Goal of the exercise
Exact copy, no pictures: reproduce the lines from the one that holds "Instruction: Open the" through the end of the entries.

Collected data
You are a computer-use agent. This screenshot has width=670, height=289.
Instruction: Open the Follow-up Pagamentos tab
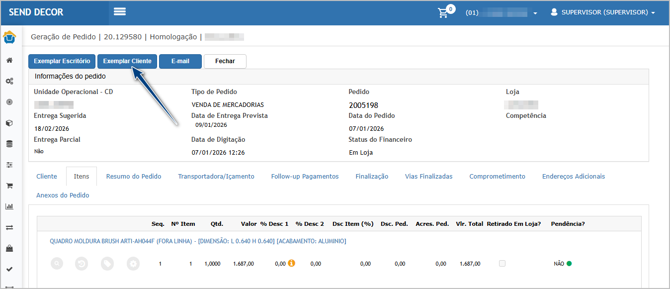click(305, 176)
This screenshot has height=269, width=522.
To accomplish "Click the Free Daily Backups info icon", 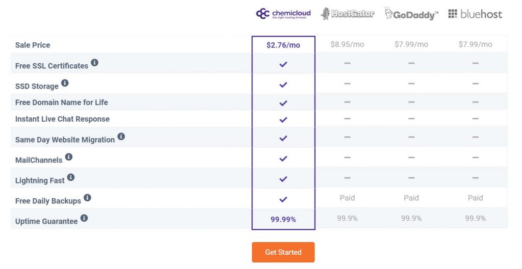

Response for this exercise
Instruction: Open the Follow-up Pagamentos tab
click(305, 176)
This screenshot has height=269, width=522.
To accomplish "Click the Free Daily Backups info icon", 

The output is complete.